The Home Front


As in the previous war, the gap in the labor force created by departing soldiers meant opportunities for women. In particular, World War II led many to take jobs in defense plants and factories around the country. For many women, these jobs provided unprecedented opportunities to move into occupations previously thought of as exclusive to men, especially the aircraft industry, where a majority of workers were composed of women by 1943. Most women in the labor force did not work in the defense industry, however. The majority took over other factory jobs that had been held by men. Many took positions in offices as well. As white women, many of whom had been in the workforce before the war, moved into these more highly paid positions, African American women, most of whom had previously been limited to domestic service, took over white women’s lower-paying positions in factories; some were also hired by defense plants, however. Although women often earned more money than ever before, it was still far less than men received for doing the same jobs. Nevertheless, many achieved a degree of financial self-reliance that was enticing. By 1944, as many as 33 percent of the women working in the defense industries were mothers and worked “double-day” shifts—one at the plant and one at home.

Still, there was some resistance to women going to work in such a male-dominated environment. In order to recruit women for factory jobs, the government created a propaganda campaign centered on a now-iconic figure known as Rosie the Riveter (Figure). Rosie, who was a composite based on several real women, was most famously depicted by American illustrator Norman Rockwell. Rosie was tough yet feminine. To reassure men that the demands of war would not make women too masculine, some factories gave female employees lessons in how to apply makeup, and cosmetics were never rationed during the war. Elizabeth Arden even created a special red lipstick for use by women reservists in the Marine Corps.

Photograph (a) shows an African American woman posing on the wing of the aircraft on which she is working. Photograph (b) shows an African American woman doing mechanical work in a shipyard.
“Rosie the Riveter” became a generic term for all women working in the defense industry. Although the Rosie depicted on posters was white, many of the real Rosies were African American, such as this woman who poses atop an airplane at the Lockheed Aircraft Corporation in Burbank, California (a), and Anna Bland, a worker at the Richmond Shipyards (b).

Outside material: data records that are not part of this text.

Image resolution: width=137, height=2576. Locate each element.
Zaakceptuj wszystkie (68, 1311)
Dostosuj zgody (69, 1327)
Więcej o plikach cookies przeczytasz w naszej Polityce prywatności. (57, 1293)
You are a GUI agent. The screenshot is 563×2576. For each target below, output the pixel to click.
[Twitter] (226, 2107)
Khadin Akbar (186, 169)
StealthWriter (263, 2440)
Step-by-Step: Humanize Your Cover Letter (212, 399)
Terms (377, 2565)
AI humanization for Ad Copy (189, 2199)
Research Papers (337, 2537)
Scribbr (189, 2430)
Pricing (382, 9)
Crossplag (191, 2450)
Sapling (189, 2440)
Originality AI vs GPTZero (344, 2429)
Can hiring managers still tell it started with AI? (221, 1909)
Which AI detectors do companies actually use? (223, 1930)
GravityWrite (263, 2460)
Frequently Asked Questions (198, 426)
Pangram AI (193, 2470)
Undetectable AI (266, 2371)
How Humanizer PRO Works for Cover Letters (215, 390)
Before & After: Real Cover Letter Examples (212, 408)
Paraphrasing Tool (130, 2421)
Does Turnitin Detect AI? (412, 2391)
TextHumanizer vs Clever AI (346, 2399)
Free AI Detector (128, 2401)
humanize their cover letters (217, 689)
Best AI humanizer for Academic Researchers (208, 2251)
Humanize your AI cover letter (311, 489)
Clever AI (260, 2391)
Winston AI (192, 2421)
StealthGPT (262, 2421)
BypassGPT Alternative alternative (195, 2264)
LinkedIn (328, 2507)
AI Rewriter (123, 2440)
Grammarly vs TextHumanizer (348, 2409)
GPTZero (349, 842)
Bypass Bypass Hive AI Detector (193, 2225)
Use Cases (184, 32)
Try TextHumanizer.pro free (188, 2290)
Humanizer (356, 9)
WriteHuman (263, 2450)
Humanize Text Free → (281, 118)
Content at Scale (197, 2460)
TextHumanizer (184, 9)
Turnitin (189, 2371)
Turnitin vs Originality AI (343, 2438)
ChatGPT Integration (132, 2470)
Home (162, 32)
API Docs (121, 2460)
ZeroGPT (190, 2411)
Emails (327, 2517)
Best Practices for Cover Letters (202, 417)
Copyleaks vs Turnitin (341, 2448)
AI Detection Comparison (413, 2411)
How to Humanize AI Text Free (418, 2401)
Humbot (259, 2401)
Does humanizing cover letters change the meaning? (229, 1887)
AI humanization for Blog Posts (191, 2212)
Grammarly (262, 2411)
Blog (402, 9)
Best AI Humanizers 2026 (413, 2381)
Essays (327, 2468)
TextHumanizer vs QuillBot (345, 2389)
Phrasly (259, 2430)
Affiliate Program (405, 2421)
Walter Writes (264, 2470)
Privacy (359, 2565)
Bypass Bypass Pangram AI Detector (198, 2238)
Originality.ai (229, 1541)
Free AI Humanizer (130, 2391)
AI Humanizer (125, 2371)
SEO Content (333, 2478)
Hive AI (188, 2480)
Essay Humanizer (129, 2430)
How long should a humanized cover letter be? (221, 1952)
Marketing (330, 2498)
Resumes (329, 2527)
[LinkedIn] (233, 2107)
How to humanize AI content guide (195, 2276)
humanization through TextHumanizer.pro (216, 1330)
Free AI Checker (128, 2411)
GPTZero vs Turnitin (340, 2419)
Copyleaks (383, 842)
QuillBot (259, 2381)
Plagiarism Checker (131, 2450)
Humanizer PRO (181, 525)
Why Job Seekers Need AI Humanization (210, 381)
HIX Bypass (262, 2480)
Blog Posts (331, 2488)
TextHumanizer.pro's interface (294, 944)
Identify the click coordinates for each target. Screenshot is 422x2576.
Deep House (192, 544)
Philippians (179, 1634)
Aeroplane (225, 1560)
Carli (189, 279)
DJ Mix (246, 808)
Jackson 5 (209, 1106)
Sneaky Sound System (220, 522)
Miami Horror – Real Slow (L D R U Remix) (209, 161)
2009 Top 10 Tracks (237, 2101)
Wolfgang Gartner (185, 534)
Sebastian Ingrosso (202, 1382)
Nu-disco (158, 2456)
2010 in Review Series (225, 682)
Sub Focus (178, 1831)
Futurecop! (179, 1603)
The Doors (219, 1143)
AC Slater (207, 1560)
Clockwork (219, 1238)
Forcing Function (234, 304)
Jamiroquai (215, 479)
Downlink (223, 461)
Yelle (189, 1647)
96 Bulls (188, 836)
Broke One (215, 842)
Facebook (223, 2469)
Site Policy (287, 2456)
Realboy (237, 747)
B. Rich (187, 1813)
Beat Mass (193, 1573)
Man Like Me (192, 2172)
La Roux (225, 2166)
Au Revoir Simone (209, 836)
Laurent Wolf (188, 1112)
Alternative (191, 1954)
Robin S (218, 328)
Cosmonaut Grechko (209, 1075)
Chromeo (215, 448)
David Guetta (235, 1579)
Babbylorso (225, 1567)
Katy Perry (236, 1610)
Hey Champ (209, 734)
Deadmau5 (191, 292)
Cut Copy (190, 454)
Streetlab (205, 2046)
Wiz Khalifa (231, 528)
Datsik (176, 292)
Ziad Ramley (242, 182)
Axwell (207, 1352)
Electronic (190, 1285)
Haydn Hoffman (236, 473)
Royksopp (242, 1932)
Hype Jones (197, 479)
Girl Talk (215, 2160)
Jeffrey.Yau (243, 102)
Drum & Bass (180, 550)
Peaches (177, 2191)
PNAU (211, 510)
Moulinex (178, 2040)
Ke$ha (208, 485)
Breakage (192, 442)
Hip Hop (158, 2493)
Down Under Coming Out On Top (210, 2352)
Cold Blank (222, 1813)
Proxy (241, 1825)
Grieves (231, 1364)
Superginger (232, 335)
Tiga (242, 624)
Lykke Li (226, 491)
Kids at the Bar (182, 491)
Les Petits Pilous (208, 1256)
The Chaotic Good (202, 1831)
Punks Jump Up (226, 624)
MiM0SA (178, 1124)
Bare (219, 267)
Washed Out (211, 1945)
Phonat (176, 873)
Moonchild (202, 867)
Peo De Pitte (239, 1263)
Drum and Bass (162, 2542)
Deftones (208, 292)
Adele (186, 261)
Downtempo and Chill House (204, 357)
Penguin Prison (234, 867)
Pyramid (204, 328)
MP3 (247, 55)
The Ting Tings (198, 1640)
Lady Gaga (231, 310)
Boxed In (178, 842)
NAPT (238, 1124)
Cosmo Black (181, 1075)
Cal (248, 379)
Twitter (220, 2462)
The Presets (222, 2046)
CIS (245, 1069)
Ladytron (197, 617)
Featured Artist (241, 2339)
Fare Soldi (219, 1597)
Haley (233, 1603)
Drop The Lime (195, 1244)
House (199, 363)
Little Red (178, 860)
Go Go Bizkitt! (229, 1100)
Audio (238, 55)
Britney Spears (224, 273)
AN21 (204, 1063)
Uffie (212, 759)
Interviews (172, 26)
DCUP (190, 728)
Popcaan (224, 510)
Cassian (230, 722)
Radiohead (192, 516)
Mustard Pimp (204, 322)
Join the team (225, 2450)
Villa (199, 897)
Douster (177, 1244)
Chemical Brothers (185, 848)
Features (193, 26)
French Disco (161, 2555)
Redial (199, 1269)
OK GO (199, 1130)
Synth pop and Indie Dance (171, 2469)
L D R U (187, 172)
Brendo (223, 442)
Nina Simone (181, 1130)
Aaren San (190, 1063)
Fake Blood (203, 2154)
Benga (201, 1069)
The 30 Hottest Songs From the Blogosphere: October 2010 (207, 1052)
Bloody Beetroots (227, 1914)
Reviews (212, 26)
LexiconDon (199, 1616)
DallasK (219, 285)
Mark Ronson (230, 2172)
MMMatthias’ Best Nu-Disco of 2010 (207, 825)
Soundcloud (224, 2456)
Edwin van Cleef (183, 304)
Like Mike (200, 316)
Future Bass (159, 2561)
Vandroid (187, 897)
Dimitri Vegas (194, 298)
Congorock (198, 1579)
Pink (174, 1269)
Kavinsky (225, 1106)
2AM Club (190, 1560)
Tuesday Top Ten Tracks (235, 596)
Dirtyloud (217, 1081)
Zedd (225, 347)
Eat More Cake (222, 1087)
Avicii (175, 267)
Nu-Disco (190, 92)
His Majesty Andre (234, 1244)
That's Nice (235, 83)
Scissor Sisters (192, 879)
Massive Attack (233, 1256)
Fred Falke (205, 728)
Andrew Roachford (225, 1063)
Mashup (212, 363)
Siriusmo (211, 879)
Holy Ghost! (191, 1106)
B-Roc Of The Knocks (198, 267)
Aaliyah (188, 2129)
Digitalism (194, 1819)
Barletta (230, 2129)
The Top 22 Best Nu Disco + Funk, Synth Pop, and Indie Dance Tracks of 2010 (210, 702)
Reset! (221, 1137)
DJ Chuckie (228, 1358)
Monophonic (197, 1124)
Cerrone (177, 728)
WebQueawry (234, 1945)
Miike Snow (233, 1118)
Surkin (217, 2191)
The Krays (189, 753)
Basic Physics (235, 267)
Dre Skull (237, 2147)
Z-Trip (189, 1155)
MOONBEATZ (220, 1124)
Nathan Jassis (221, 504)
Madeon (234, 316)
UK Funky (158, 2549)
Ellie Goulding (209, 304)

Although many saw the entry of women into the workforce as a positive thing, they also acknowledged that working women, especially mothers, faced great challenges. To try to address the dual role of women as workers and mothers, Eleanor Roosevelt urged her husband to approve the first U.S. government childcare facilities under the Community Facilities Act of 1942. Eventually, seven centers, servicing 105,000 children, were built. The First Lady also urged industry leaders like Henry Kaiser to build model childcare facilities for their workers. Still, these efforts did not meet the full need for childcare for working mothers.

The lack of childcare facilities meant that many children had to fend for themselves after school, and some had to assume responsibility for housework and the care of younger siblings. Some mothers took younger children to work with them and left them locked in their cars during the workday. Police and social workers also reported an increase in juvenile delinquency during the war. New York City saw its average number of juvenile cases balloon from 9,500 in the prewar years to 11,200 during the war. In San Diego, delinquency rates for girls, including sexual misbehavior, shot up by 355 percent. It is unclear whether more juveniles were actually engaging in delinquent behavior; the police may simply have become more vigilant during wartime and arrested youngsters for activities that would have gone overlooked before the war. In any event, law enforcement and juvenile courts attributed the perceived increase to a lack of supervision by working mothers.

Tens of thousands of women served in the war effort more directly. Approximately 350,000 joined the military. They worked as nurses, drove trucks, repaired airplanes, and performed clerical work to free up men for combat. Those who joined the Women’s Airforce Service Pilots (WASPs) flew planes from the factories to military bases. Some of these women were killed in combat and captured as prisoners of war. Over sixteen hundred of the women nurses received various decorations for courage under fire. Many women also flocked to work in a variety of civil service jobs. Others worked as chemists and engineers, developing weapons for the war. This included thousands of women who were recruited to work on the Manhattan Project, developing the atomic bomb.